# Salary Prediction Using Linear Regression

`Author:` [Syed Muhammad Ebad](https://www.kaggle.com/syedmuhammadebad)\
`Date:` 28-Sept-2024\
[Send me an email](mailto:mohammadebad1@hotmail.com)\
[Visit my GitHub profile](https://github.com/smebad)

## Introduction
In this notebook, we will explore a simple linear regression model for predicting salaries based on years of experience. The dataset consists of two features: `YearsExperience` and `Salary`. This will demonstrate how to use machine learning techniques, specifically linear regression, to create a predictive model.

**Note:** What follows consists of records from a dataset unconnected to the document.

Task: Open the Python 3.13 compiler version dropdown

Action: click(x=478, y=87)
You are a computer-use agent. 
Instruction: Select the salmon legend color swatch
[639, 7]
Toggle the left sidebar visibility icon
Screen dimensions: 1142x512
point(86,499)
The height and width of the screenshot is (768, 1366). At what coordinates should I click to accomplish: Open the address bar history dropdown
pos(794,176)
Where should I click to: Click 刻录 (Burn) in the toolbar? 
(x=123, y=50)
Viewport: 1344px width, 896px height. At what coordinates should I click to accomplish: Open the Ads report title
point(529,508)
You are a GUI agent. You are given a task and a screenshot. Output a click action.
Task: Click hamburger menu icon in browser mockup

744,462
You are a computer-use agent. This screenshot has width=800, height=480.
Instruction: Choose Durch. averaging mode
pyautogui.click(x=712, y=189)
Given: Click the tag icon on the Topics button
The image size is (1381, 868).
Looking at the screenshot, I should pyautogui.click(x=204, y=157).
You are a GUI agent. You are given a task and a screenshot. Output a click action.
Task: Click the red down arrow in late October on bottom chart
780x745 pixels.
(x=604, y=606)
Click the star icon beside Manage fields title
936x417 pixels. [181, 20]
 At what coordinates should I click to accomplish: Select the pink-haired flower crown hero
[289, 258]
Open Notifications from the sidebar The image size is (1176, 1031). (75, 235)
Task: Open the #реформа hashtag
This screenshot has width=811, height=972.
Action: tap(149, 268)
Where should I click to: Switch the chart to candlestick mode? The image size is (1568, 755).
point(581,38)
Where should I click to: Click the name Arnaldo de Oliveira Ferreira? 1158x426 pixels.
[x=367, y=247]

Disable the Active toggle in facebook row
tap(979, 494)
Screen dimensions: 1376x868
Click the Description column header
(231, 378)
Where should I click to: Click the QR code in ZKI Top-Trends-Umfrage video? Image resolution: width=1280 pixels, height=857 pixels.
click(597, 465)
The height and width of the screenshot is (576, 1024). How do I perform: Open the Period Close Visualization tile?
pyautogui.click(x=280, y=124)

We will go through the following steps:
1. Importing the necessary libraries and loading the dataset.
2. Exploring and visualizing the data.
3. Training the linear regression model.
4. Making predictions based on user input.
5. Summarizing what we learned.

In [1]:
# importing the necessary libraries
import pandas as pd
import numpy as np
import plotly.express as px
import plotly.graph_objects as go
from sklearn.model_selection import train_test_split
from sklearn.linear_model import LinearRegression
import warnings
warnings.filterwarnings("ignore")

### Dataset Overview
The dataset used in this project contains information on employees' years of experience and their corresponding salaries. There are 30 entries, each representing one employee.

In [2]:
df = pd.read_csv("Salary_Data.csv")
df.head()

Unnamed: 0,YearsExperience,Salary
0,1.1,39343.0
1,1.3,46205.0
2,1.5,37731.0
3,2.0,43525.0
4,2.2,39891.0


### Checking for missing values in the dataset:

In [3]:
# checking out the null values
df.isnull().sum()

YearsExperience    0
Salary             0
dtype: int64

### Data Visualization
We will now visualize the relationship between `YearsExperience` and `Salary` to check if a linear pattern exists.

In [4]:
# Plotting the data
fig = px.scatter(df, x="YearsExperience", y="Salary", trendline="ols")
fig.show()

### Model Training
Next, we will train a linear regression model to predict salaries based on the years of experience. We will split the data into training and testing sets to ensure the model generalizes well.

In [5]:
# Training a linear regression model
x = df[["YearsExperience"]]
y = df[["Salary"]]

# # Train-test split
x_train, x_test, y_train, y_test = train_test_split(x, y, test_size=0.2, random_state=42)

In [6]:
# model training
model = LinearRegression()
model.fit(x_train, y_train)

### Salary Prediction Function

We define a custom function `predict_salary()` to take the number of years of experience as input and return the corresponding predicted salary. This function uses the trained linear regression model to make predictions.

In [8]:
def predict_salary(years_experience):
    features = np.array([[years_experience]])
    predicted_salary = model.predict(features)
    return predicted_salary[0]

### Making Predictions
Now that the model is trained, we can make predictions. For testing purposes, we'll predict the salary for an employee with 5 years of experience.

In [19]:
prediction = 5  # Replace with any number of years for quick testing
predicted_salary = predict_salary(prediction)
print(f"Predicted salary: {predicted_salary}")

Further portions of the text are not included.